Figure 1: An example sentence about pharmacokinetic (PK) drug-drug interaction (DDI) involving verapamil. Green indicates object drug and magenta indicates precipitant drug. The fine-tuned model developed by CDER investigators (the BioBERT_directionalDDI model) can automatically identify the sentence as containing a PK DDI and then identify the precipitant drug(s) and the object drug.
Model
The method developed by CDER investigators is designed to automatically identify the directionality of PK DDI (i.e., which drug is the object and which is the precipitant) from natural text. The method is based on the pre-trained neural network language model BERT (Bidirectional Encoder Representations from Transformers). The researchers annotated a dataset of natural text from regulatory drug labels to label object vs. precipitant drugs in each sentence, and then fine-tuned a previously published BERT model that was pre-trained on biomedical literature (BioBERT). The resulting model (BioBERT_directionalDDI) is designed to finish the two steps sequentially: i.e., first identify a sentence that refers to a PK DDI, and then label the object drug and precipitant drug in the sentence. The first step is a sentence classification task, and the second step is a named entity recognition task: i.e., identify which entities in the sentences identified by the first step are objects or precipitants. The model is publicly available and can be found here.
Results
For the sentence classification task, the BioBERT_directionalDDI model achieved a precision of 82.7%, a recall of 80.6%, and an F-score of 81.6%.[1] This suggests that for all sentences that actually carry PK DDI information about 81% will be correctly classified by the model while the remaining 19% will be mistakenly classified as other or no DDI (meaning either no DDI information or DDI of other types such as pharmacodynamic interactions).

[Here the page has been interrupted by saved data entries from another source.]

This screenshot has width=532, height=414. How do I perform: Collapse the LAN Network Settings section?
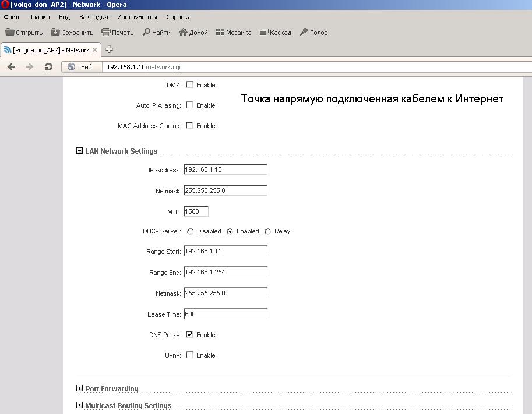click(x=79, y=151)
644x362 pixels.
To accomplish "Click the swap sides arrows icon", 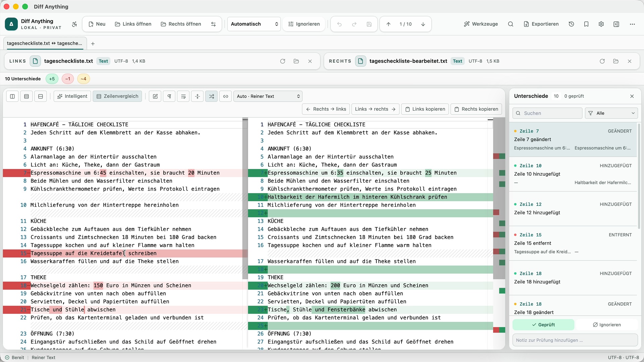I will coord(213,24).
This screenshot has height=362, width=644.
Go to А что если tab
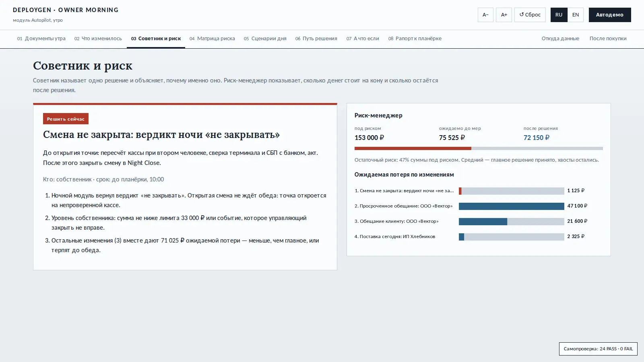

For the second step (identifying object vs precipitant drugs in PK DDI sentences), the BioBERT_directionalDDI model resulted in a precision of 100% for both object and precipitant entities (there were no false positives). The recall for object entities was 93.7%, and for precipitant entities it was 94.6%. The F-score for object entities was 96.7% and was 97.2% for precipitant entities. Therefore, about 94% of all entities (object and precipitant combined) are correctly identified by the model. Such high precision and recall suggest that, given a PK DDI sentence, it is very likely that this model will correctly identify the object and precipitant drugs.
Next, the CDER investigators applied the model to a specific use case: identify DDI-mediated clinical exposure changes of some reference drugs that were proposed to support the development of new cardiac safety regulatory guidelines. A sample of the results for each of the 28 reference drugs after scanning all FDA labels for prescription drugs is shown in Table 1. The number of sentences mentioning the reference drugs ranged from around 150 (bepridil) to over 30,000 (quinidine). After applying the two-step approach with the model, most of the reference drugs have anywhere between a few to over a hundred unique sentences identified where the drug appears as the object in a PK DDI. These sentences form the knowledge base that was used to provide evidence and facilitate discussion for the high clinical exposure scenario of the drug.
| Drug | Total Sentences | PK DDI Sentences | Object Sentences (Unique sentences) | Example Sentence |
|---|---|---|---|---|
| Quinidine | 31266 | 7682 | 1583 (118) | Diltiazem significantly increases the AUC of quinidine by 51%, T1/2 by 36%, and decreases its CL by 33%. |
| Dofetilide | 8346 | 645 | 601 (60) | Cimetidine at 400 mg BID (the usual prescription dose) co-administered with TIKOSYN (500 mcg BID) for 7 days has been shown to increase dofetilide plasma levels by 58%. |
| Bepridil | 149 | 0 | 0 (0) | N/A |
Table 1: Sample results from BioBERT_directionalDDI applied to all human prescription drug labels. The first column indicates the drug of interest. The second column (total sentences) shows the total number of sentences that the drug of interest appears. The third column (PK DDI sentences) shows the number of sentences where the drug appears that also contain some PK DDI information. The fourth column (object sentences) shows the total number of sentences where the drug of interest appears as the object in the PK DDI. There is a, potentially large, number of repeated sentences for each drug across all the drug labels so the number in parentheses in this column indicates the number of unique sentences. Where possible, the fifth column shows an example sentence identified by the model. Most of these example sentences have quantitative information that can help facilitate the determination of the high clinical exposure of the reference drug. Complete results for all 28 reference drugs are provided in the article referenced below.
Conclusion
This model was developed to automatically identify precipitant and object drugs involved in PK DDIs from natural text. Initially this project began to facilitate the gathering of high clinical exposure information for reference drugs during the discussion of cardiac safety regulatory guidelines. However, the model has other potential uses; for example, a comprehensive scanning of drug labels and/or literature to gather information about DDI-associated clinical exposure increases of a drug of interest could be used to help select a target clinical exposure for the drug in a first-in-human QT assessment. Also, natural text mining using this model could be used for postmarketing pharmacovigilance surveillance for specific drugs.
Further work on improving this model could involve adding the ability to query external sources during the classification steps. For example, in the case of sentences from drug labels that allude to the label drug without explicitly naming it in the sentence, we could pull the label drug name from other parts of the drug label or from a database such as RxNorm. Additionally supplementing the existing BERT-based pipelines (e.g. including FDA drug labels in the pre-training materials), may improve the model’s classification ability.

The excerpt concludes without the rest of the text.